(Records contained in a dataset)
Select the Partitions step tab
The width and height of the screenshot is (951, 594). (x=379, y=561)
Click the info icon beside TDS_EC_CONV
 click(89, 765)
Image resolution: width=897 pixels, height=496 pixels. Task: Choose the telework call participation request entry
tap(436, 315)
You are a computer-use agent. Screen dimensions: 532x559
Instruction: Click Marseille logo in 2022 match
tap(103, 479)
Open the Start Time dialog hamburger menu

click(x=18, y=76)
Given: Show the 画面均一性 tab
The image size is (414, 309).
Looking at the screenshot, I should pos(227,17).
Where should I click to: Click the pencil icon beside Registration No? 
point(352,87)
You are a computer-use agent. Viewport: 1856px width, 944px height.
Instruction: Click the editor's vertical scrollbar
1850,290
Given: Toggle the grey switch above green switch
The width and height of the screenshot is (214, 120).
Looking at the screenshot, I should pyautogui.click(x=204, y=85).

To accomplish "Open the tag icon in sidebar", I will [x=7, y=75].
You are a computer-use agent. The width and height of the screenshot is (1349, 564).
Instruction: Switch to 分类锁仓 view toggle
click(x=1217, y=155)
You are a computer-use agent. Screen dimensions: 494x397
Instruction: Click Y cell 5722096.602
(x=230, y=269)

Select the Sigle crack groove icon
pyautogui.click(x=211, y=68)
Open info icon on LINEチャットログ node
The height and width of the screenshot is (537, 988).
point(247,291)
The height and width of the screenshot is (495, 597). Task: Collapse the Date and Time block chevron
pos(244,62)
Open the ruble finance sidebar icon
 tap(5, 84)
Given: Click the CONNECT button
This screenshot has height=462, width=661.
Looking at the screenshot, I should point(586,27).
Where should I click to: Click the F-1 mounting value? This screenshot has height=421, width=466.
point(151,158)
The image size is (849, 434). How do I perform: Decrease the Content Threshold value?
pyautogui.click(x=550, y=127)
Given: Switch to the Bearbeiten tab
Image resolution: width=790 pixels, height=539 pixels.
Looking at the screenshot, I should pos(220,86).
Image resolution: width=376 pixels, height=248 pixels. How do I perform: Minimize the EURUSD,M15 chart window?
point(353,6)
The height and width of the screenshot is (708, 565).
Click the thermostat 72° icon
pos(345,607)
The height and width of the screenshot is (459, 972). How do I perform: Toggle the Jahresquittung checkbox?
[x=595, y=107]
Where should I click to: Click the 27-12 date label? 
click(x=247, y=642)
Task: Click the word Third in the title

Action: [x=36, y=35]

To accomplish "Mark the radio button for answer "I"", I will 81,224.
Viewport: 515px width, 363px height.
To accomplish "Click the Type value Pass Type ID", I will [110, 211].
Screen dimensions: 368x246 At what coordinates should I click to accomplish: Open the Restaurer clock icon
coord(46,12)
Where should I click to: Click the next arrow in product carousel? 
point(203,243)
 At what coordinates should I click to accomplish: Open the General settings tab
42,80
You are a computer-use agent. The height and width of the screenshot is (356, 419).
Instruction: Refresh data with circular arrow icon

__Task brief__:
Would you please filter the lines above and copy every one that includes "will"?

__Written response__:
To accomplish "Open the tag icon in sidebar", I will [x=7, y=75].
To accomplish "Mark the radio button for answer "I"", I will 81,224.
To accomplish "Click the Type value Pass Type ID", I will [110, 211].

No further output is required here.